15. The use according to any one of the claims 8-13, wherein said mono-ester glycolipid comprises a lipid moiety having a chain length within the range of C6-C26, saturated, or unsaturated with 1-6 double bonds, such as oleic acid and/or linoleic acid and/or stearic acid and/or palmitic acid and/or palmitelaidic acid and/or palmitoleic acid.

16. The use according to any one of the claims 8-13, wherein said mono-ester glycolipid comprises a lipid moiety having a chain length within the range of C16-C18, saturated, or unsaturated with 1-6 double bonds, such as oleic acid and/or linoleic acid and/or stearic acid and/or palmitic acid and/or palmitelaidic acid and/or palmitoleic acid.
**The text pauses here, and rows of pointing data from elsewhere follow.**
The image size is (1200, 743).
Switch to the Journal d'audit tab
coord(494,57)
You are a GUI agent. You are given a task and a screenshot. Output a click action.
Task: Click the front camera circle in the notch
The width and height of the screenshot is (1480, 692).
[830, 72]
17. A method for cleaning textiles and/or textile articles comprising the steps of: - providing a laundry detergent composition comprising a mono-ester glycolipid or a mixture of mono-ester glycolipids, in a concentration to effectively clean fabrics/textile articles under predetermined laundering conditions;

- allowing the textiles and/or textile articles to dry, or mechanically tumble-drying them; characterized in that said mono-ester glycolipid or mixture of mono-ester glycolipids comprises a carbohydrate moiety selected from the group consisting of maltose, cellobiose, trehalose, isomaltulose, lactulose, isomaltose, and mixtures thereof.